++++ DATA FOR THE TASK ++++
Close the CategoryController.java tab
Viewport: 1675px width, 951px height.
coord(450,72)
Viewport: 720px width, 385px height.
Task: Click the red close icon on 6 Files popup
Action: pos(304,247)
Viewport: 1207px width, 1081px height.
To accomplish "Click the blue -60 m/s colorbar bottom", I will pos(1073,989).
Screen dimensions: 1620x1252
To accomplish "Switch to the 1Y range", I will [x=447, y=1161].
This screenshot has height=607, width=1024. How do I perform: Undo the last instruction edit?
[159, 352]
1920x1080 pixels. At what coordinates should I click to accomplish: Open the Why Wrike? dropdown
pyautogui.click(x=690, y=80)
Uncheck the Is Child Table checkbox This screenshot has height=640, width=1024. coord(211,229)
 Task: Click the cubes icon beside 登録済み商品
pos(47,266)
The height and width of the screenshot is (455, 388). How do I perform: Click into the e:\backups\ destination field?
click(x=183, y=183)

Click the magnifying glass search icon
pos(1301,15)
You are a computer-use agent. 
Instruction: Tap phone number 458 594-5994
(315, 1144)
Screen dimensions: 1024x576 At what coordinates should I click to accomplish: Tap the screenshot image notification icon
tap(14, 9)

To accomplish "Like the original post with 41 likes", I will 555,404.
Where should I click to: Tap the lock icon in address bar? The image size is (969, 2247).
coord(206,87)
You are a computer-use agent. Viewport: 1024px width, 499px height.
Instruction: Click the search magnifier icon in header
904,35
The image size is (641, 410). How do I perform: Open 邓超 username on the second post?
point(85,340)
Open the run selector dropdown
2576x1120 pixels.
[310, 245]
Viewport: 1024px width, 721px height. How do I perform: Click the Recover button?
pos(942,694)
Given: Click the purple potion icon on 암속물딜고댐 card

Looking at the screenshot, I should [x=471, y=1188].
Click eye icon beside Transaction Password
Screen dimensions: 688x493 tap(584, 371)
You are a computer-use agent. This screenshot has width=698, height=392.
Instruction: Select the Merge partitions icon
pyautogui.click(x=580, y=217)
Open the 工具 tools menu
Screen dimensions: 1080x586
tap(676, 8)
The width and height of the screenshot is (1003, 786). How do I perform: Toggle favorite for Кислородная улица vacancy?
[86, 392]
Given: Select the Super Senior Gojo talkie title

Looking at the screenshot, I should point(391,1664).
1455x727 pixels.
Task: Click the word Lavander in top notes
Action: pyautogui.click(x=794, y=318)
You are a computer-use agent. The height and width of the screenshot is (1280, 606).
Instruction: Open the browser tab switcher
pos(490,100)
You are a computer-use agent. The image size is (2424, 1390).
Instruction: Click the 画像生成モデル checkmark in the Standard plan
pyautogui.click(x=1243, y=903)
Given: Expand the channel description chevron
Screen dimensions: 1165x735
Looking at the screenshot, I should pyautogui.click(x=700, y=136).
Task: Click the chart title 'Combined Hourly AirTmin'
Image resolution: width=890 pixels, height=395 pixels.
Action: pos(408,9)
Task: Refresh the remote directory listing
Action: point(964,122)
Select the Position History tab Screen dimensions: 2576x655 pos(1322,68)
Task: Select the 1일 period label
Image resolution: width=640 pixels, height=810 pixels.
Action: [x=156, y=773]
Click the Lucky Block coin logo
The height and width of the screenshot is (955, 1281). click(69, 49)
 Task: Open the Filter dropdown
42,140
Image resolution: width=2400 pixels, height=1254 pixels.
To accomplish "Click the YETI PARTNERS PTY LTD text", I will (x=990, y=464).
++++
Duplicate the items, starting at the line that contains "Select the Position" and continuing through the end of the items, reproducing each line exactly.

> [WRITTEN RESPONSE]
Select the Position History tab Screen dimensions: 2576x655 pos(1322,68)
Task: Select the 1일 period label
Image resolution: width=640 pixels, height=810 pixels.
Action: [x=156, y=773]
Click the Lucky Block coin logo
The height and width of the screenshot is (955, 1281). click(69, 49)
 Task: Open the Filter dropdown
42,140
Image resolution: width=2400 pixels, height=1254 pixels.
To accomplish "Click the YETI PARTNERS PTY LTD text", I will (x=990, y=464).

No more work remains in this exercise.